Marian Kelemen: Tak, to zwycięstwo było dla nas bardzo ważne. Potrzebowaliśmy go po tych wcześniejszych nieudanych kolejkach. Cieszymy się, ale trzeba z pokorą dalej pracować i przygotować się na ostatnich osiem kolejek.
W meczu z Cracovią widać było to, czego brakowało we wcześniejszych spotkaniach, czyli walkę o każdą piłkę. Byliście chyba bardzo zmotywowani...
- Tak, byliśmy zmotywowani i chcieliśmy pokazać naszym kibicom, że umiemy grać w piłkę. Uważam, że to był najładniejszy mecz na tym nowym stadionie. Sądzę, że dalej będziemy iść w tym kierunku.
Odczarowaliście w końcu Stadion Miejski. Strzeliście trzy bramki, ale mogło ich być więcej.
- Myślę, że początek meczu był trochę nerwowy, ale po tym zdobytym pierwszym golu i potem dwóch kolejnych, mieliśmy już taki spokój, i doprowadziliśmy to spotkanie do końca. Jesteśmy szczęśliwi i cieszymy się z tego wyniku.
Po meczu pokazaliście "team spirit". Wszyscy razem długo czekaliście na środku boiska, aż Sebastian Mila skończy udzielać wywiadu, żeby móc razem wspólnie się cieszyć.
- Było widać, że zagraliśmy bardzo dobrze i konsekwentnie - jak drużyna.

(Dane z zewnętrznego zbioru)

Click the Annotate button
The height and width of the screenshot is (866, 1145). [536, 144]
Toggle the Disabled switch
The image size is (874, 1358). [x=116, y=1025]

W tym kierunku trzeba to kontynuować. Tylko drużyna wygrywa, ale też i przegrywa.
Myślisz, że teraz już na stałe będziesz tym pierwszym bramkarzem? Ostatnio dobrze się prezentowałeś.
- Nie wiem, to jest pytanie do trenera.
Ale ty czujesz się na siłach, aby cały czas być numerem jeden w bramce Śląska Wrocław?
- Robię swoją robotę, swoją pracę najlepiej jak umiem. Najważniejsza jest jednak decyzja trenera.
Bramkarzowi to pomaga czy nie, że nie jest do końca pewny swojego występu?
- Nie wiem. Możecie to porównywać z innymi ligami. Dla mnie to nowa sytuacja, ale trzeba to respektować i patrzeć tylko w przyszłość.
Jaka jest teraz atmosfera w drużyna. Najlepsza chyba nie była...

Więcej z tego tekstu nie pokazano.